[Dataset]
• • •

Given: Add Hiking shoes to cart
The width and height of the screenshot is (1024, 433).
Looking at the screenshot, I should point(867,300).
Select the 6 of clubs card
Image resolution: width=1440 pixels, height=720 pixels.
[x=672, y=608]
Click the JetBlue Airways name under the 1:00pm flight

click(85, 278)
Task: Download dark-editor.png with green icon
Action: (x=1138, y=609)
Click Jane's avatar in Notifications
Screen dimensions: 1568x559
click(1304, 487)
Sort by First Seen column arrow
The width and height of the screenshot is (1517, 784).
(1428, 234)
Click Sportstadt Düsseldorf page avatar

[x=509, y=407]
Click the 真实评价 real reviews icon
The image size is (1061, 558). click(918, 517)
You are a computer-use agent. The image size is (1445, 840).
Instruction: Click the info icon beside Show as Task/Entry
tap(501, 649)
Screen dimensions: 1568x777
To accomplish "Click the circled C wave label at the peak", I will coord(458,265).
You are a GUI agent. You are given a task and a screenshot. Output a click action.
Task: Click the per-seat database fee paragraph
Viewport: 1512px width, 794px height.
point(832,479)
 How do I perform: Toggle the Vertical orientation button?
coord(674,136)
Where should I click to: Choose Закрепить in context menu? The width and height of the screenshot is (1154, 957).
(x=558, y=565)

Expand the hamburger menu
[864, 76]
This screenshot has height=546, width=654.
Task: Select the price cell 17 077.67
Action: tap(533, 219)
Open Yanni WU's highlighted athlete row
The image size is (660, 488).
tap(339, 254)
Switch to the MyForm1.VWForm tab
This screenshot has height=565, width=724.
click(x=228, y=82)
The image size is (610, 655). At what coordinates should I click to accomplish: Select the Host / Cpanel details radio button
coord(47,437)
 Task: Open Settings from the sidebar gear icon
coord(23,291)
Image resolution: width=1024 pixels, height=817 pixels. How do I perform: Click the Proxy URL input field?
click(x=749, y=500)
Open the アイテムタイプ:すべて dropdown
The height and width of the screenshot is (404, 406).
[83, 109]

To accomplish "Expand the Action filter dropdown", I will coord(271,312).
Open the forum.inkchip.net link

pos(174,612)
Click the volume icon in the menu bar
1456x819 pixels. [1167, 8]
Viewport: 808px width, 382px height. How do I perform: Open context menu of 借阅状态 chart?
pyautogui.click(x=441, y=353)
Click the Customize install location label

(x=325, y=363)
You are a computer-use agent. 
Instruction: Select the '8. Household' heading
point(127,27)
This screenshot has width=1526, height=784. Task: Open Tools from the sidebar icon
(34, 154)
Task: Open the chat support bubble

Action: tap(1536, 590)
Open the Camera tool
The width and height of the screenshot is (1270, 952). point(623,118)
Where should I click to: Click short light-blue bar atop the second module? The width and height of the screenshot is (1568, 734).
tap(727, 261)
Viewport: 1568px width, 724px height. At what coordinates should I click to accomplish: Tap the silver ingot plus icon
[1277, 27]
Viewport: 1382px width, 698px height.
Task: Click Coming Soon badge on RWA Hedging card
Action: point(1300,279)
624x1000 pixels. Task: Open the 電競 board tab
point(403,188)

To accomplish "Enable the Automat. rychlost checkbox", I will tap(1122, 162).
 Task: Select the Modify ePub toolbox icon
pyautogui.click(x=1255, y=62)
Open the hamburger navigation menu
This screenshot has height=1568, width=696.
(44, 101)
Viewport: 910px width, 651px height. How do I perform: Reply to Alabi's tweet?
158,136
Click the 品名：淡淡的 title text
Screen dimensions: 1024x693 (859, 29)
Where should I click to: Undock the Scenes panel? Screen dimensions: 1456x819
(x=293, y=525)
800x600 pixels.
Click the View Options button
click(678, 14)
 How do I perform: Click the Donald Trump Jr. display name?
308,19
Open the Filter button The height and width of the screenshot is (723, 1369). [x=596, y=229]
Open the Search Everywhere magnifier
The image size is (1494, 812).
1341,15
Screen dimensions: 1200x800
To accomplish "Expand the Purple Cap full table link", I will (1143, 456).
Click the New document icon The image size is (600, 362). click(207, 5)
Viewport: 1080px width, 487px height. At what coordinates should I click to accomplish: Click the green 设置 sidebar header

• • •

Reproduce all of the material above verbatim, line for line and in the same order.

Given: Add Hiking shoes to cart
The width and height of the screenshot is (1024, 433).
Looking at the screenshot, I should point(867,300).
Select the 6 of clubs card
Image resolution: width=1440 pixels, height=720 pixels.
[x=672, y=608]
Click the JetBlue Airways name under the 1:00pm flight

click(85, 278)
Task: Download dark-editor.png with green icon
Action: (x=1138, y=609)
Click Jane's avatar in Notifications
Screen dimensions: 1568x559
click(1304, 487)
Sort by First Seen column arrow
The width and height of the screenshot is (1517, 784).
(1428, 234)
Click Sportstadt Düsseldorf page avatar

[x=509, y=407]
Click the 真实评价 real reviews icon
The image size is (1061, 558). click(918, 517)
You are a computer-use agent. The image size is (1445, 840).
Instruction: Click the info icon beside Show as Task/Entry
tap(501, 649)
Screen dimensions: 1568x777
To accomplish "Click the circled C wave label at the peak", I will coord(458,265).
You are a GUI agent. You are given a task and a screenshot. Output a click action.
Task: Click the per-seat database fee paragraph
Viewport: 1512px width, 794px height.
point(832,479)
 How do I perform: Toggle the Vertical orientation button?
coord(674,136)
Where should I click to: Choose Закрепить in context menu? The width and height of the screenshot is (1154, 957).
(x=558, y=565)

Expand the hamburger menu
[864, 76]
This screenshot has height=546, width=654.
Task: Select the price cell 17 077.67
Action: tap(533, 219)
Open Yanni WU's highlighted athlete row
The image size is (660, 488).
tap(339, 254)
Switch to the MyForm1.VWForm tab
This screenshot has height=565, width=724.
click(x=228, y=82)
The image size is (610, 655). At what coordinates should I click to accomplish: Select the Host / Cpanel details radio button
coord(47,437)
 Task: Open Settings from the sidebar gear icon
coord(23,291)
Image resolution: width=1024 pixels, height=817 pixels. How do I perform: Click the Proxy URL input field?
click(x=749, y=500)
Open the アイテムタイプ:すべて dropdown
The height and width of the screenshot is (404, 406).
[83, 109]

To accomplish "Expand the Action filter dropdown", I will coord(271,312).
Open the forum.inkchip.net link

pos(174,612)
Click the volume icon in the menu bar
1456x819 pixels. [1167, 8]
Viewport: 808px width, 382px height. How do I perform: Open context menu of 借阅状态 chart?
pyautogui.click(x=441, y=353)
Click the Customize install location label

(x=325, y=363)
You are a computer-use agent. 
Instruction: Select the '8. Household' heading
point(127,27)
This screenshot has width=1526, height=784. Task: Open Tools from the sidebar icon
(34, 154)
Task: Open the chat support bubble

Action: tap(1536, 590)
Open the Camera tool
The width and height of the screenshot is (1270, 952). point(623,118)
Where should I click to: Click short light-blue bar atop the second module? The width and height of the screenshot is (1568, 734).
tap(727, 261)
Viewport: 1568px width, 724px height. At what coordinates should I click to accomplish: Tap the silver ingot plus icon
[1277, 27]
Viewport: 1382px width, 698px height.
Task: Click Coming Soon badge on RWA Hedging card
Action: point(1300,279)
624x1000 pixels. Task: Open the 電競 board tab
point(403,188)

To accomplish "Enable the Automat. rychlost checkbox", I will tap(1122, 162).
 Task: Select the Modify ePub toolbox icon
pyautogui.click(x=1255, y=62)
Open the hamburger navigation menu
This screenshot has height=1568, width=696.
(44, 101)
Viewport: 910px width, 651px height. How do I perform: Reply to Alabi's tweet?
158,136
Click the 品名：淡淡的 title text
Screen dimensions: 1024x693 (859, 29)
Where should I click to: Undock the Scenes panel? Screen dimensions: 1456x819
(x=293, y=525)
800x600 pixels.
Click the View Options button
click(678, 14)
 How do I perform: Click the Donald Trump Jr. display name?
308,19
Open the Filter button The height and width of the screenshot is (723, 1369). [x=596, y=229]
Open the Search Everywhere magnifier
The image size is (1494, 812).
1341,15
Screen dimensions: 1200x800
To accomplish "Expand the Purple Cap full table link", I will (1143, 456).
Click the New document icon The image size is (600, 362). click(207, 5)
Viewport: 1080px width, 487px height. At what coordinates should I click to accomplish: Click the green 设置 sidebar header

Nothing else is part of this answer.